Given problem>
Please copy all of the records below, keeping every line unchanged.

Target pointing data:
--

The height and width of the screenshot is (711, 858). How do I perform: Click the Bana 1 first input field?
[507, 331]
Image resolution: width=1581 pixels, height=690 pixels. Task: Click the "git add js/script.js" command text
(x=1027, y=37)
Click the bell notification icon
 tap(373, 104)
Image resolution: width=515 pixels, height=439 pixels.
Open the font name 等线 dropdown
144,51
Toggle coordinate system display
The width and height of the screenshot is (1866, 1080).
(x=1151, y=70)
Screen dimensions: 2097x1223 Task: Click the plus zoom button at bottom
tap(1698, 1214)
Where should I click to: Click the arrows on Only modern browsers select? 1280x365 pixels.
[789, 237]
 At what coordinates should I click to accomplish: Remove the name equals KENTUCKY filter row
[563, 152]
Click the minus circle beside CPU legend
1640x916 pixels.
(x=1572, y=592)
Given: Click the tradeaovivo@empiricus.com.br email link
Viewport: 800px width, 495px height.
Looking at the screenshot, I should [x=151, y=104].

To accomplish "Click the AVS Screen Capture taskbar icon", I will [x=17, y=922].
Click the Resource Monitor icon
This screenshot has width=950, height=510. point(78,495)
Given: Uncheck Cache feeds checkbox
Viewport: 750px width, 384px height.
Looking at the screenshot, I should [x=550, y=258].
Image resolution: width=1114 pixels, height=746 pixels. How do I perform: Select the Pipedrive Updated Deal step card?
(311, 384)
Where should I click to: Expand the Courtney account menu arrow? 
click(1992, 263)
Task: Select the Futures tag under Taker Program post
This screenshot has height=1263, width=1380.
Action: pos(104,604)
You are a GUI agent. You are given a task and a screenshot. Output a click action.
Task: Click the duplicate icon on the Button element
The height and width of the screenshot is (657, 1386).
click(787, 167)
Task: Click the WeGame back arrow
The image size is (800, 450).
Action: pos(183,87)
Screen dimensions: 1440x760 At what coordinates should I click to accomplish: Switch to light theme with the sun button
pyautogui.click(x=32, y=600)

--

Full solution>
The height and width of the screenshot is (711, 858). How do I perform: Click the Bana 1 first input field?
[507, 331]
Image resolution: width=1581 pixels, height=690 pixels. Task: Click the "git add js/script.js" command text
(x=1027, y=37)
Click the bell notification icon
 tap(373, 104)
Image resolution: width=515 pixels, height=439 pixels.
Open the font name 等线 dropdown
144,51
Toggle coordinate system display
The width and height of the screenshot is (1866, 1080).
(x=1151, y=70)
Screen dimensions: 2097x1223 Task: Click the plus zoom button at bottom
tap(1698, 1214)
Where should I click to: Click the arrows on Only modern browsers select? 1280x365 pixels.
[789, 237]
 At what coordinates should I click to accomplish: Remove the name equals KENTUCKY filter row
[563, 152]
Click the minus circle beside CPU legend
1640x916 pixels.
(x=1572, y=592)
Given: Click the tradeaovivo@empiricus.com.br email link
Viewport: 800px width, 495px height.
Looking at the screenshot, I should [x=151, y=104].

To accomplish "Click the AVS Screen Capture taskbar icon", I will [x=17, y=922].
Click the Resource Monitor icon
This screenshot has width=950, height=510. point(78,495)
Given: Uncheck Cache feeds checkbox
Viewport: 750px width, 384px height.
Looking at the screenshot, I should [x=550, y=258].
Image resolution: width=1114 pixels, height=746 pixels. How do I perform: Select the Pipedrive Updated Deal step card?
(311, 384)
Where should I click to: Expand the Courtney account menu arrow? 
click(1992, 263)
Task: Select the Futures tag under Taker Program post
This screenshot has height=1263, width=1380.
Action: pos(104,604)
You are a GUI agent. You are given a task and a screenshot. Output a click action.
Task: Click the duplicate icon on the Button element
The height and width of the screenshot is (657, 1386).
click(787, 167)
Task: Click the WeGame back arrow
The image size is (800, 450).
Action: pos(183,87)
Screen dimensions: 1440x760 At what coordinates should I click to accomplish: Switch to light theme with the sun button
pyautogui.click(x=32, y=600)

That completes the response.